Now we can try to find the timestamps for a test sentence.
- to do so, we convert a sentence into a string of only letters 
- do the same with the full text 
- find the start and end index of the sentence

In [214]:
#test sentence = 1. It starts at line 1 and ends in the middle of line 3 
test_sentence = str(sentences[1])
test_letters = remove_punctuation_and_whitespaces(test_sentence)
print(test_sentence)
print(test_letters)

Hey, 1440 is the number that can change your life, and that number is the number of minutes we all have in a single day.
Hey1440isthenumberthatcanchangeyourlifeandthatnumberisthenumberofminutesweallhaveinasingleday


In [215]:
all_letters = ""
for i in line_dict:
    all_letters += line_dict[i]["letters"]
print(all_letters)    

GoldennuggetnumberonetimeisyourmostvaluableandscarcestresourceHey1440isthenumberthatcanchangeyourlifeandthatnumberisthenumberofminutesWeallhaveinasingledayandwhileyouknowmostofthepeoplethatIinterviewedThey'renotalldoingthesame15secretseitherThecommonthreadwasthattheyalwaysspokeaboutminutesinthevalueoftimeandwhenyoutrulyrealizeWhatlikejusthowvaluableasingleminuteisImeanmoneywecanloseitandmakeitbackagainourhealthWecangetsickandgethealthyagainTimeonceit'sgoneItisgonetimeislife


In [None]:
index_start_letter = all_letters.lower().index(test_letters.lower())
index_end_letter = index_start_letter +  len(test_letters)

print("start index: ", index_start_letter)
print("end index: ", index_end_letter)

### Now we need to find the start index and the end index in the line dict. 
- Per text piece, we collect the following information:
    - start_time_first_line: the start time of the line, that contains the beginning of the text piece
    - end_time_last_line: the end time of the line, that contains the end of the text piece
    - interpolated_start_time: the estimated start time of the sentence calculated by interpolation. 
    - interpolated_end_time: the estimated end time of the sentence calculated by interpolation.
- The estimated start and end times are probably this is not neccesarry, as the lines only contain a few seconds of text.

In [None]:
#The idea of the following code is the following:
# - iterate over the line, till you find the line with the start index
# - keep iterating until you find the line with the end index
# - return the timestamps of this lines
# - we also call interpolate_timestamp for the start and end line, to maybe find a even more exact time 
# - interpolate_timestamp works by calculating the average time per character


def get_timestamps(dictionary, start_index, end_index):
    start_time_first_line = None
    end_time_last_line = None

    for index, entry in dictionary.items():
        if entry['cum_number_of_letters'] >= start_index +1 and start_time_first_line is None:
            start_time_first_line, interpolated_start_time = interpolate_timestamp(entry, start_index, "start")

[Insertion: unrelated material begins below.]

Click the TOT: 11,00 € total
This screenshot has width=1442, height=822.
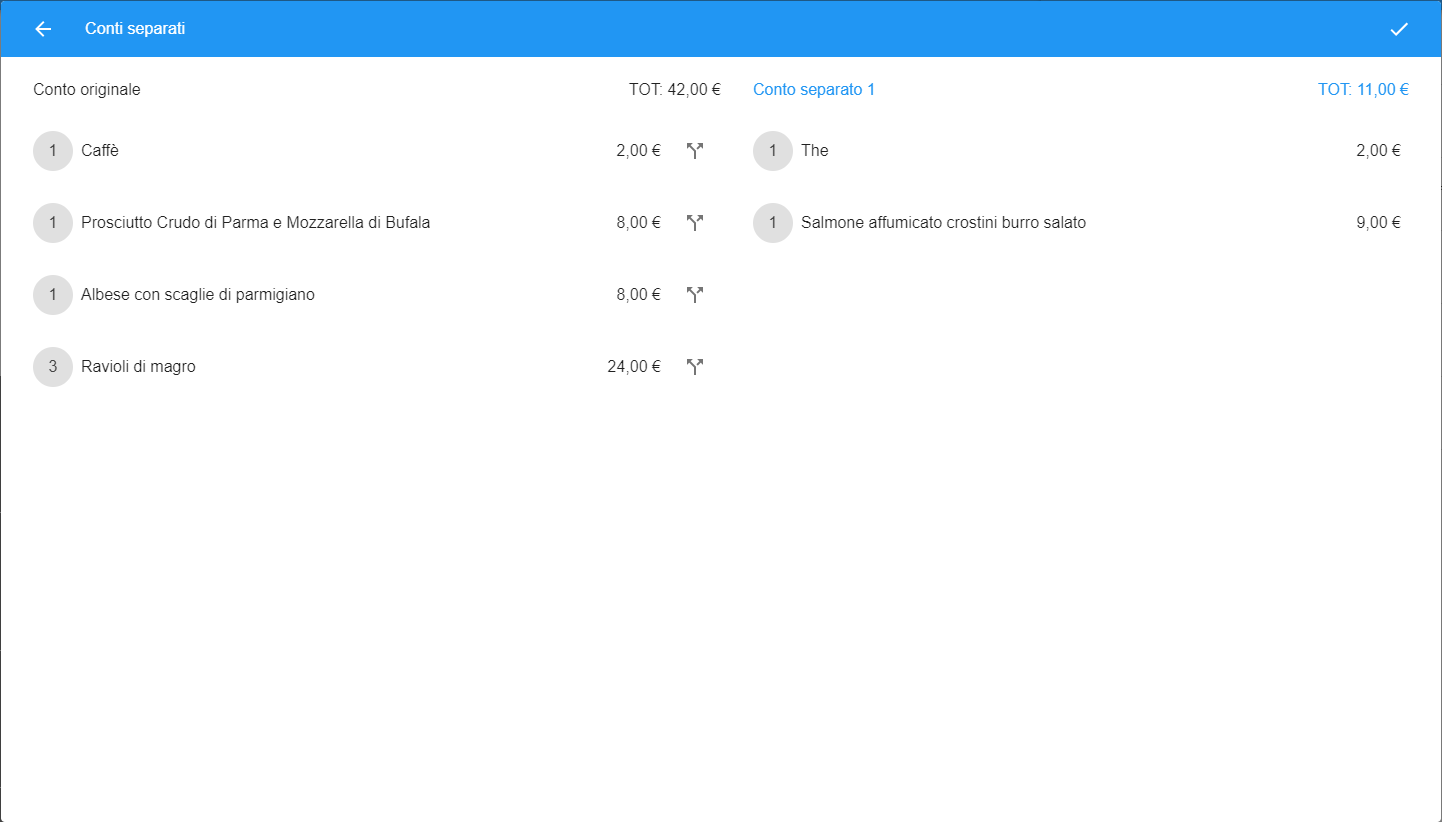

        if entry['cum_number_of_letters'] >= end_index and end_time_last_line is None:
            end_time_last_line, interpolated_end_time = interpolate_timestamp(entry, end_index, "end")
            

        if start_time_first_line and end_time_last_line:
            break

    return start_time_first_line, end_time_last_line, interpolated_start_time, interpolated_end_time



def interpolate_timestamp(entry, target_letters, start_or_end):
    try:
        letters_per_second = entry['number_of_letters'] / (entry['timestamp_end'] - entry['timestamp_start'])
    except ZeroDivisionError:
        letters_per_second = np.nan
    #we need to find the position inside the line. To do so, we calculate how many letters were used before the line. 
    letters_before_line = entry['cum_number_of_letters']-entry['number_of_letters']
    elapsed_seconds = (target_letters - letters_before_line) / letters_per_second
    if start_or_end == "start":
        start_time_of_line = entry['timestamp_start']
        interpolated_start_time = entry['timestamp_start'] + elapsed_seconds
        return start_time_of_line, interpolated_start_time
    elif start_or_end =="end":
        end_time_of_line = entry['timestamp_end']
        interpolated_end_time = entry['timestamp_start'] + elapsed_seconds
        return end_time_of_line, interpolated_end_time




In [None]:
start_time_first_line, end_time_last_line, interpolated_start_time, interpolated_end_time = get_timestamps(line_dict,index_start_letter, index_end_letter)
print("start_time_first_line: ", start_time_first_line)
print("end_time_last_line; ", end_time_last_line)
print("interpolated_start_time: ", interpolated_start_time)
print("interpolated_end_time: ", interpolated_end_time)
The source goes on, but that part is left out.